OpenAI says it could rebuild GPT-4 from scratch with just 5 to 10 people, thanks to breakthroughs from its latest model
Sam Altman also said OpenAI is no longer "compute-constrained" on the best models it can produce.
Tomohiro Ohsumi/Getty Images
- Retraining GPT-4 would now take as few as five people, thanks to big advances.
- GPT-4.5, launched in February, was OpenAI's most powerful model yet, the company said.
- Its breakthroughs would make rebuilding GPT-4 much easier.
Building GPT-4 took a lot of manpower. Now, OpenAI says it could rebuild GPT-4 with as few as five people, all because of what it learned from its latest model, GPT-4.5.
In a company podcast episode published Friday, OpenAI's CEO, Sam Altman, asked a question to three key engineers behind GPT-4.5: What's the smallest OpenAI team that could retrain GPT-4 from scratch today?
Altman said building GPT-4 took "hundreds of people, almost all of OpenAI's effort" — but things get much easier once a model is no longer at the frontier.
Alex Paino, who led pre-training machine learning for GPT-4.5, said retraining GPT-4 now would "probably" take just five to 10 people.
"We trained GPT-4o, which was a GPT-4-caliber model that we retrained using a lot of the same stuff coming out of the GPT-4.5 research program," Paino said. "Doing that run itself actually took a much smaller number of people."
Daniel Selsam, a researcher at OpenAI working on data efficiency and algorithms, agreed that rebuilding GPT-4 would now be far easier.
"Just finding out someone else did something — it becomes immensely easier," he said. "I feel like just the fact that something is possible is a huge cheat code."

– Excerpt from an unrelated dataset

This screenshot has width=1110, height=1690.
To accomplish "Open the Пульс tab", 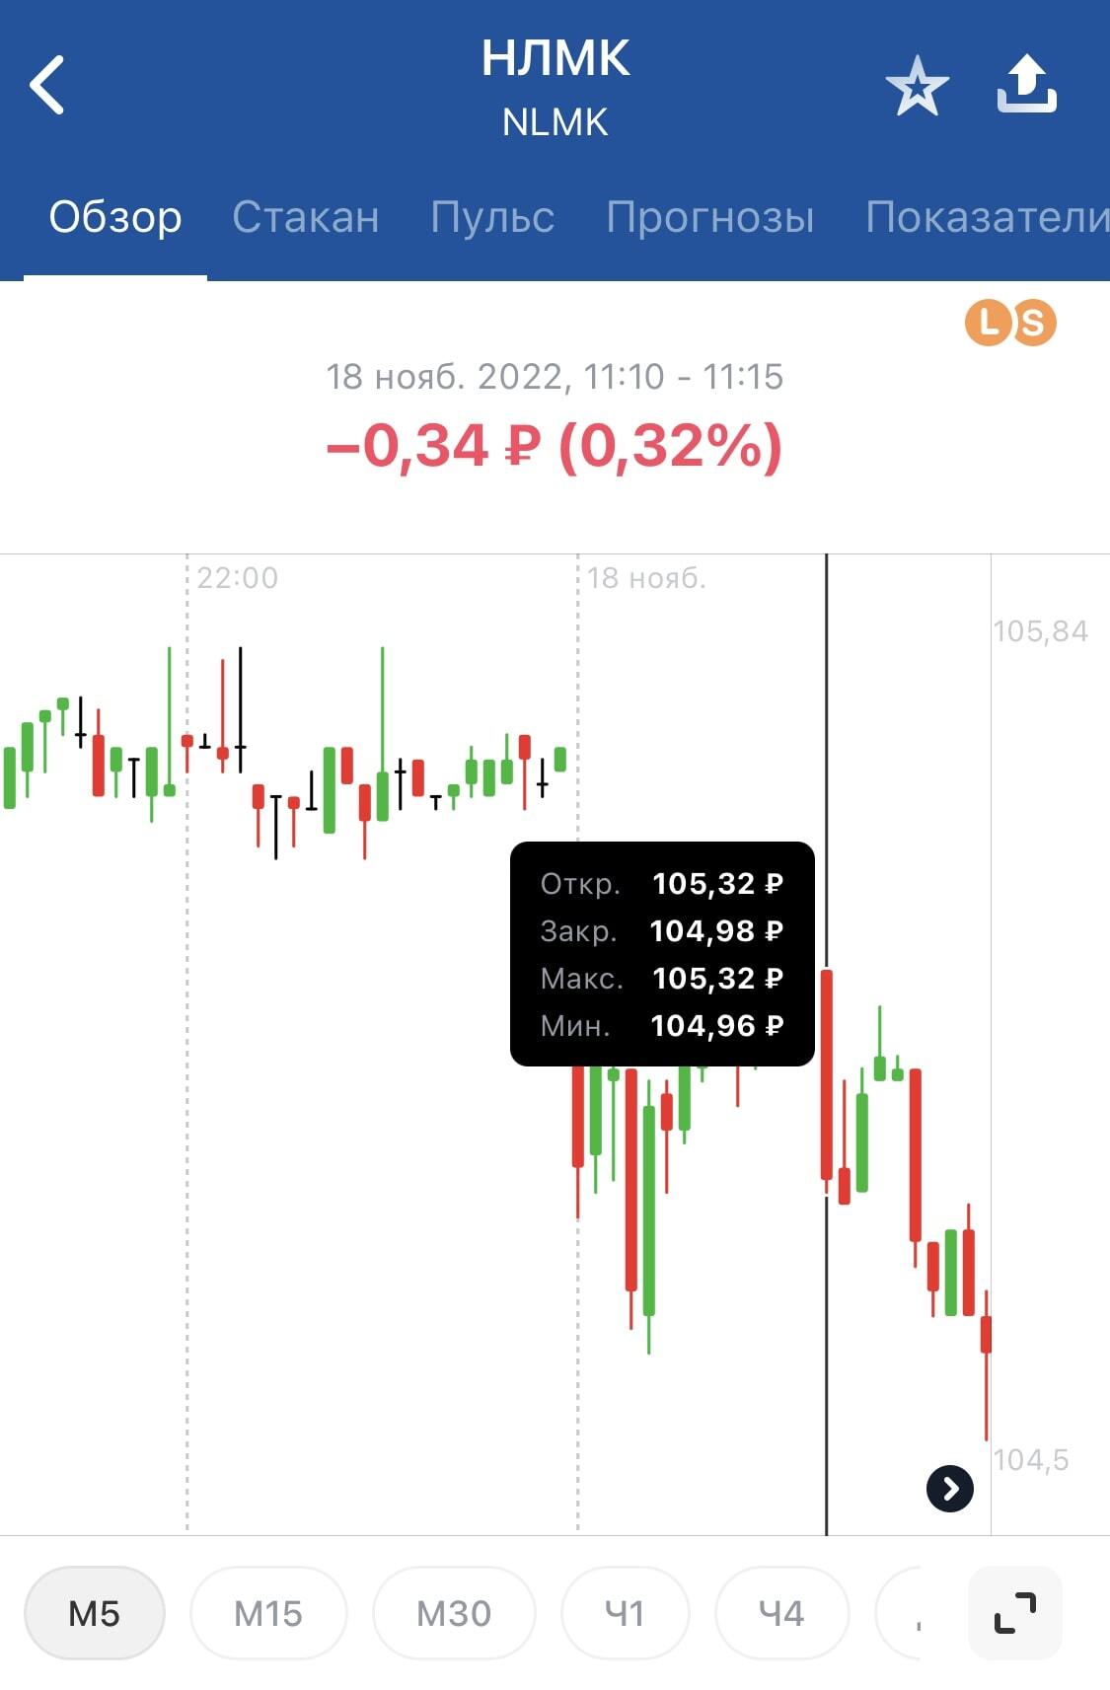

In February, OpenAI released GPT-4.5, saying it was the company's largest and most powerful model to date.
Altman described it in a post on X as "the first model that feels like talking to a thoughtful person."
Paino said GPT-4.5 is designed to be "10x smarter" than GPT-4, which was released in March 2023.
"We're scaling 10x beyond what we did before with these GPT pre-training runs," Paino said.
"No longer compute-constrained"
Altman also said OpenAI is no longer "compute-constrained" on the best models it can produce — a shift he thinks the world hasn't really understood yet.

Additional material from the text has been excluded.